» TRECHO DO TEXTO
· · · · · · ·

Para Alison Kwok e Walter Grondzik (4), a palavra sustentabilidade em arquitetura vai muito mais além do que o emprego de certas técnicas e materiais em projeto, que causem menores impactos ambientais. Para tanto, afirmam que ser sustentável significa atender às necessidades da geração atual, sem prejudicar as gerações futuras. E dessa forma assume-se o termo edificação ecológica ou verde, para se tratar de projetos de arquitetura eficientes em consumo de energia, água e demais recursos, além de abordar os impactos ambientais no local e fora dele. Assim, o projeto apenas é considerado como sustentável quando neste inexistem (ou são bastante mitigados) os impactos líquidos negativos sobre o meio ambiente.

· · · · · · ·

» ENTRADAS FORNECIDAS
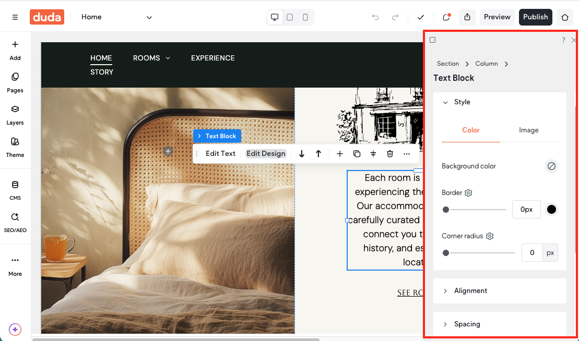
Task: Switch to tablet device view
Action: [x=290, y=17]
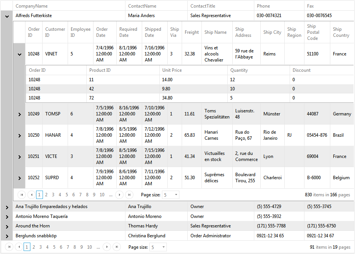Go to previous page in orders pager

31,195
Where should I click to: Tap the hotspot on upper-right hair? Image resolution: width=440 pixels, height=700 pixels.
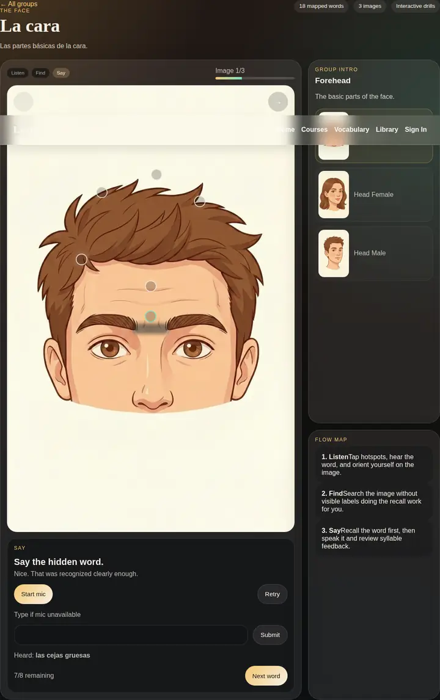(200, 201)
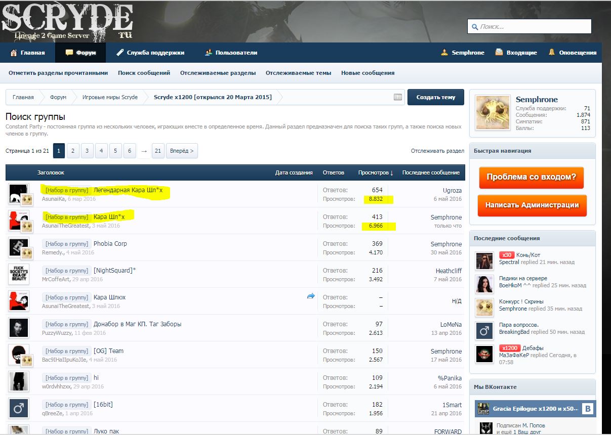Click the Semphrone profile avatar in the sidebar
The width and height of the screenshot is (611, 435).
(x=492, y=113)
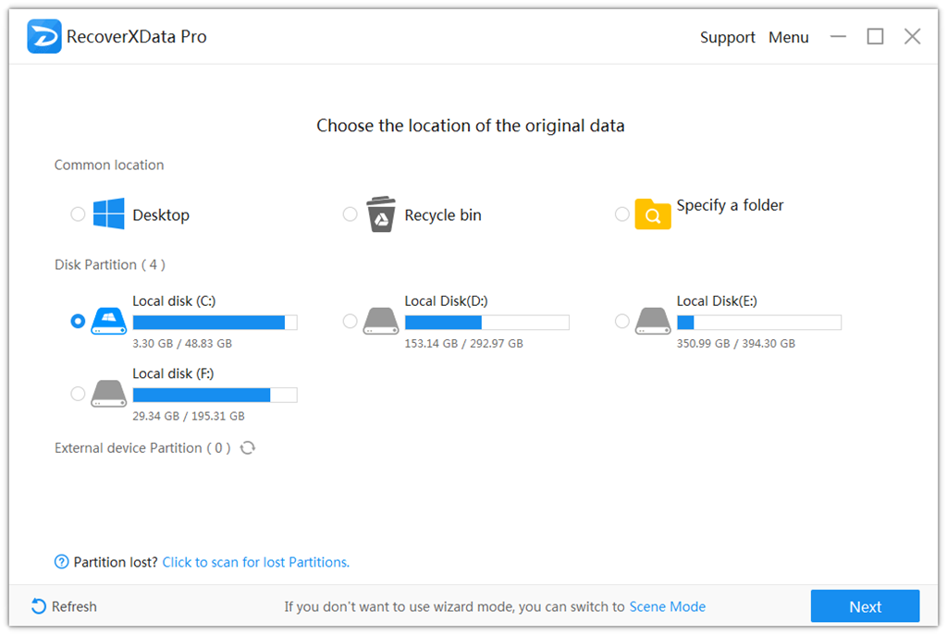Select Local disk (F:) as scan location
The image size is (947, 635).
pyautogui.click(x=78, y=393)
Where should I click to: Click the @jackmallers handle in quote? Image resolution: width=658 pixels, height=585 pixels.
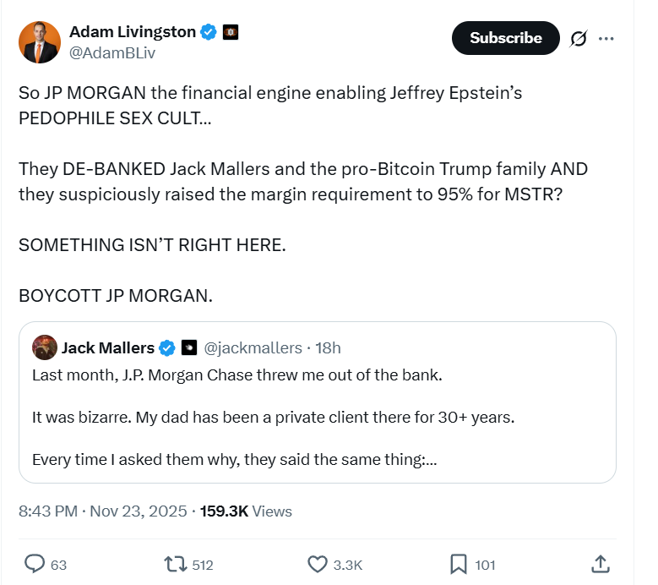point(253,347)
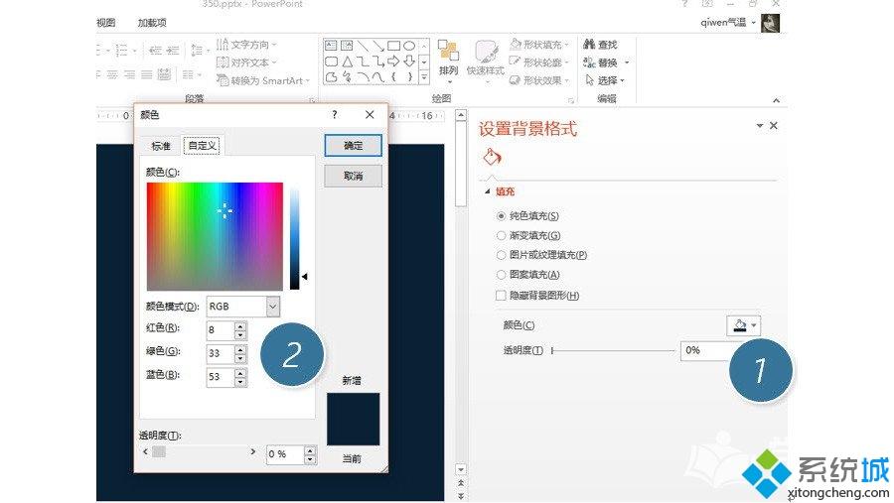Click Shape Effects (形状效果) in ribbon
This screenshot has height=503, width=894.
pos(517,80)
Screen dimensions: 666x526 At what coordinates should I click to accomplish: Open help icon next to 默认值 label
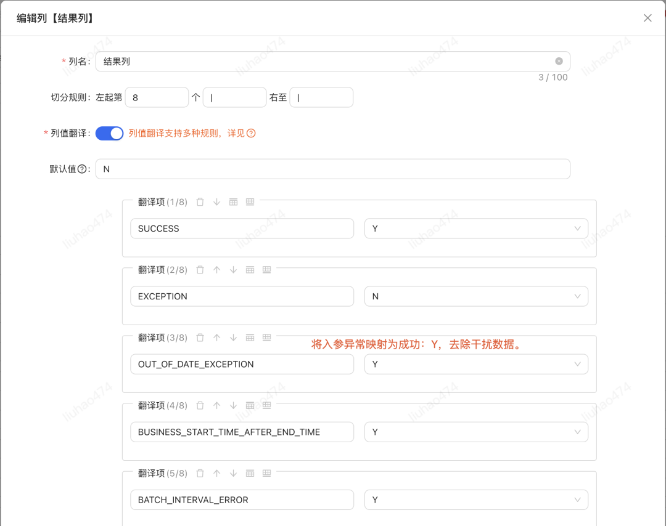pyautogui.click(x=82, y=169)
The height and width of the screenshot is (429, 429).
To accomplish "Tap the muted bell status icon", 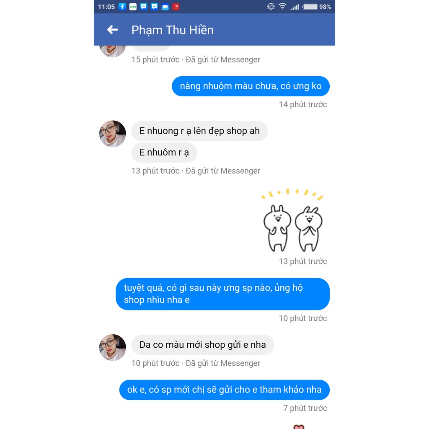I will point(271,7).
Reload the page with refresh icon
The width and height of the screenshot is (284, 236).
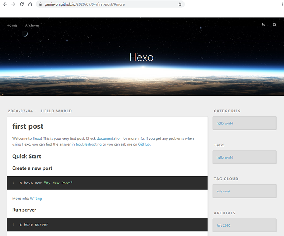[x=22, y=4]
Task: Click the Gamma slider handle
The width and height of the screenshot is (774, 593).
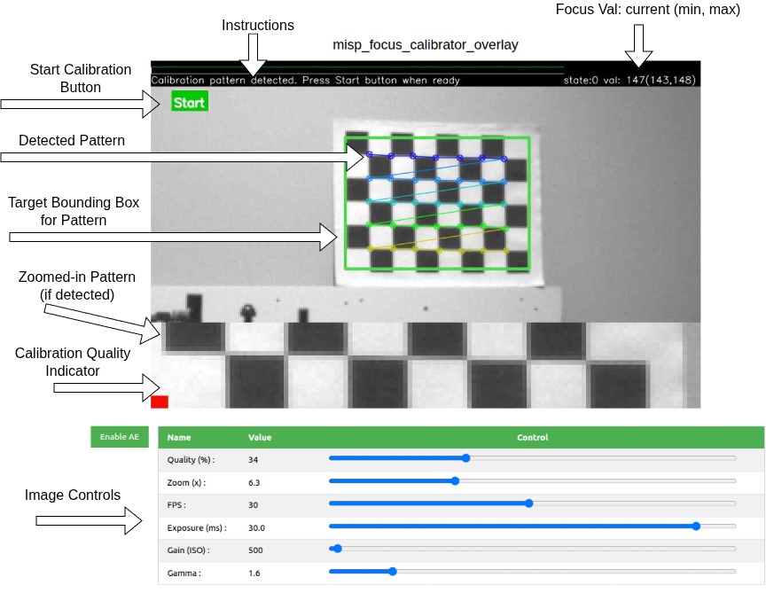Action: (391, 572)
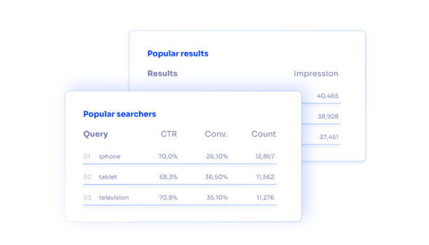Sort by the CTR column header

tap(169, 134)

· · · · · · ·

» AÇÕES NECESSÁRIAS
A. Resuma em duas frases o trecho sobre sustentabilidade em arquitetura.
B. Dê continuidade ao trecho sobre sustentabilidade em arquitetura a partir da última frase dele.

» RESPOSTAS POR TAREFA
A. Segundo Alison Kwok e Walter Grondzik, a sustentabilidade em arquitetura vai além do uso de técnicas e materiais de menor impacto ambiental e significa atender às necessidades da geração atual sem prejudicar as gerações futuras. Assim, a edificação ecológica ou verde é eficiente no consumo de energia, água e demais recursos e trata dos impactos ambientais no local e fora dele, e o projeto só é considerado sustentável quando os impactos líquidos negativos sobre o meio ambiente inexistem ou são bastante mitigados.

B.
O setor da construção civil, responsável por 15 a 50% do consumo dos recursos naturais (5), é certamente o maior gerador de resíduos de toda a sociedade (6), poluição do mundo, e também de toda a extração dos recursos naturais para o desenvolvimento das cidades e centros urbanos espalhados pelo mundo. Atualmente esse pensamento vem ganhando força, tendo tomado impulso desde a Segunda Conferência das Nações Unidas sobre Meio Ambiente e Desenvolvimento Humano — Rio92 (7), que teve como objetivo principal o desenvolvimento sustentável e a elaboração de formas para diminuir ou desacelerar os processos de degradação ambiental. Uma vez que este setor tem grande influência na economia e no ambiente, é extremamente importante aplicar os princípios da sustentabilidade nesta atividade, assim como nos materiais utilizados nesta indústria.
Uma das condições para haver sustentabilidade na construção civil é através da bioconstrução; segundo Cecília Prompt (8), a bioconstrução é a construção de ambientes sustentáveis por meio do uso de materiais de baixo impacto ambiental, adequação da arquitetura ao clima local e tratamento de resíduos. Para Prompt e outros autores da mesma área, a bioconstrução se trata da construção de ambientes sustentáveis por meio do uso de materiais de baixo impacto ambiental, adequação da arquitetura ao clima e tratamento de resíduos. Tomar a decisão de bioconstruir é buscar mecanismos para estar mais autônomo quanto aos elementos construtivos e suas técnicas (9).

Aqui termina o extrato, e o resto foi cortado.